Leading Sinn Féin members are among the 5,000 people who attend the funeral of Joe B. O’Hagan, a founding member of the Provisional Irish Republican Army (PIRA), on April 26, 2001. Party president Gerry Adams gives the oration at the graveside when the leading republican figure is buried in Lurgan, County Armagh, Northern Ireland.

O’Hagan, known to all and sundry simply as JB, dies on Monday, April 23, 2001, in the town in which he was born almost 79 years previously and from which he and his wife Bernadette had been exiled for 25 years during the current phase of the conflict. As befitted a soldier of Óglaigh na hÉireann, a uniformed IRA Guard of Honour attends O’Hagan’s body in the wake house and it is six of his comrades who carry the coffin, bedecked in the Irish Tricolour and beret and gloves, from the family home on the first section of its journey to St. Paul’s Chapel for the Funeral Mass.

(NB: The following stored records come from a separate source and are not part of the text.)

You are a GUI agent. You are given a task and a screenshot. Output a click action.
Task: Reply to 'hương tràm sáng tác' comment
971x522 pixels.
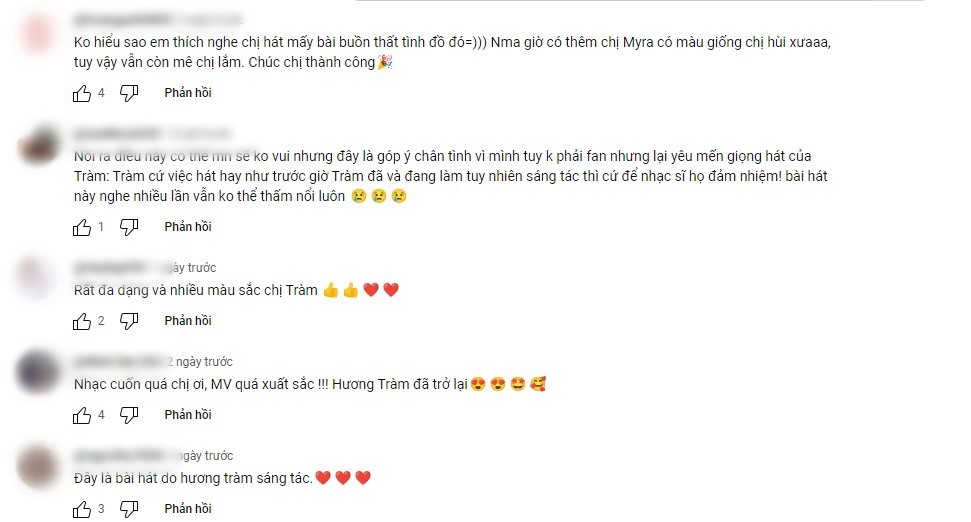188,509

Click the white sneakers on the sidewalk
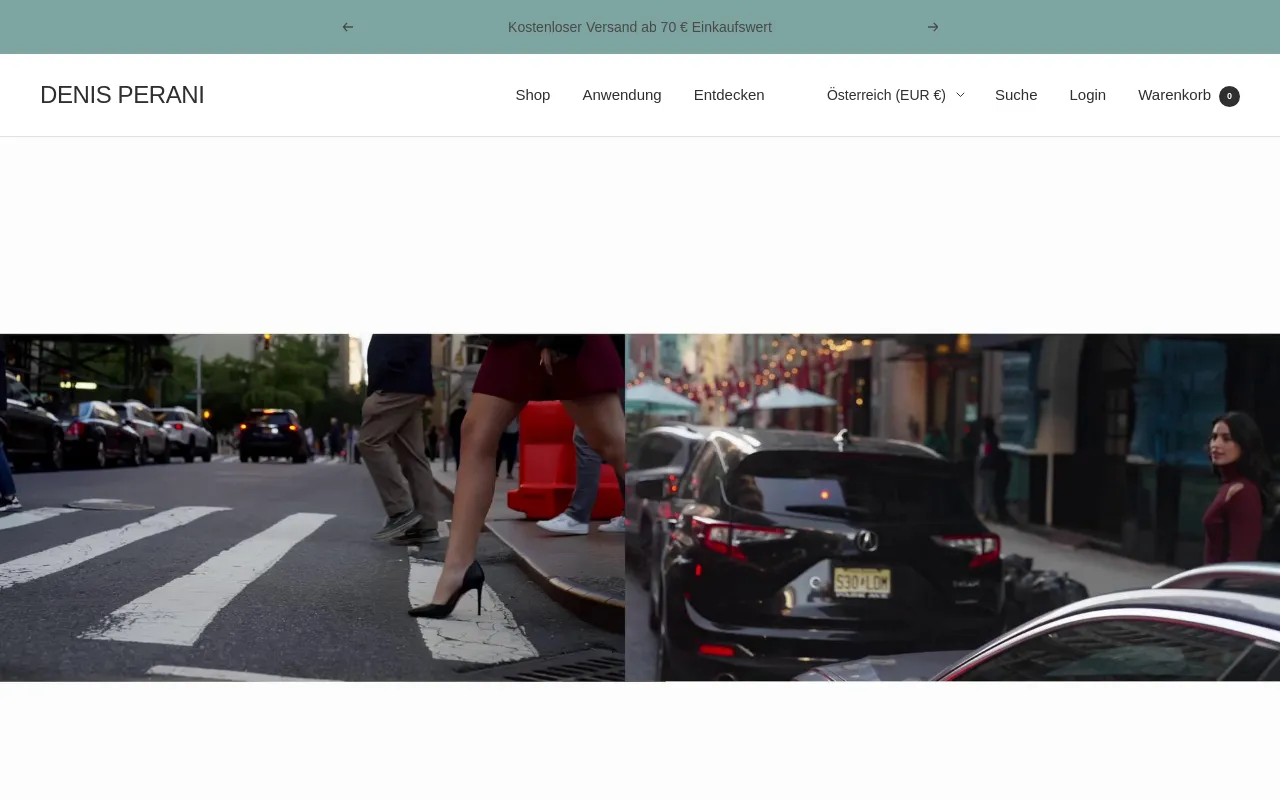click(563, 523)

Up to 2,000 people attend the funeral and businesses in the bustling North Armagh town close along the route as a mark of respect. At St. Colman’s Cemetery just outside the town, Sinn Féin President Gerry Adams pays fulsome tribute to a republican who had been active from the 1940s into the 1990s and right up to his sudden death. Adams notes O’Hagan’s strong faith and welcomes the tribute paid during the Funeral Mass to JB’s republican beliefs and exploits. He adds, however, that it is high time the Catholic hierarchy reverses its directive banning the Tricolour from republican funerals in church premises. “Our National Flag should be allowed to stay on the coffin for the entire ceremony,” he says.

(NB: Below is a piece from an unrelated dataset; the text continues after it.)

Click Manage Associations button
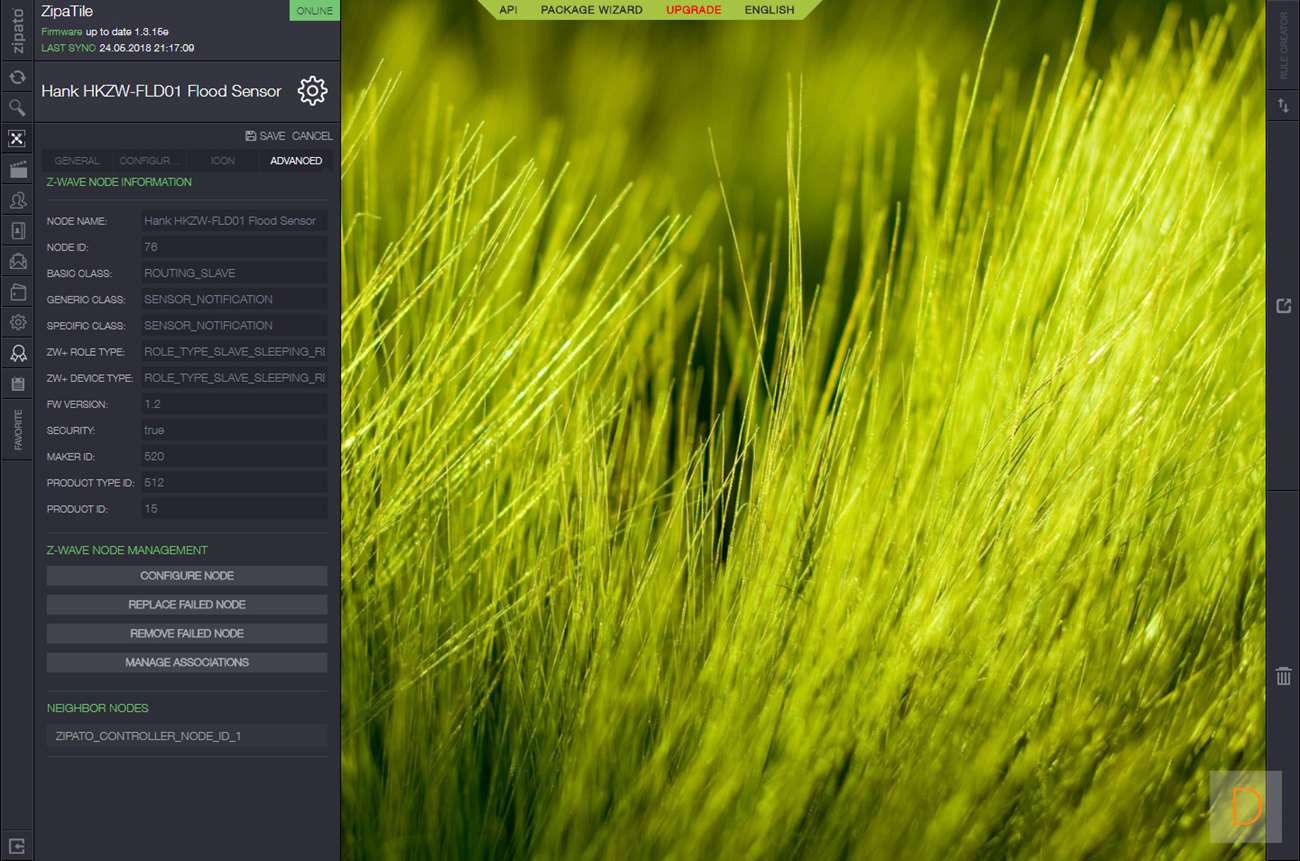1300x861 pixels. pos(187,663)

“I have always associated JB with Bernadette,” he tells those gathered at the graveside, “even though they were apart for so many years. They were married for 52 years, and Bernadette told me yesterday that she wouldn’t change a day of it, that she was proud of him and of his life.”

“In many ways he died the way he had lived, very quietly, modestly, not complaining, unassuming to the end. He was one of the most respected republicans of our time. There is no greater tribute that can be paid to any man or woman than to be known as a decent human being and Joe B. was that and more.”

Adams goes on to briefly record the extraordinary history of O’Hagan’s involvement in the republican struggle, as soldier and political activist, since he first joined the IRA in 1940, including that famous 1973 escape from Mountjoy Jail by helicopter, accompanied by Kevin Mallon and the late Seamus Twomey.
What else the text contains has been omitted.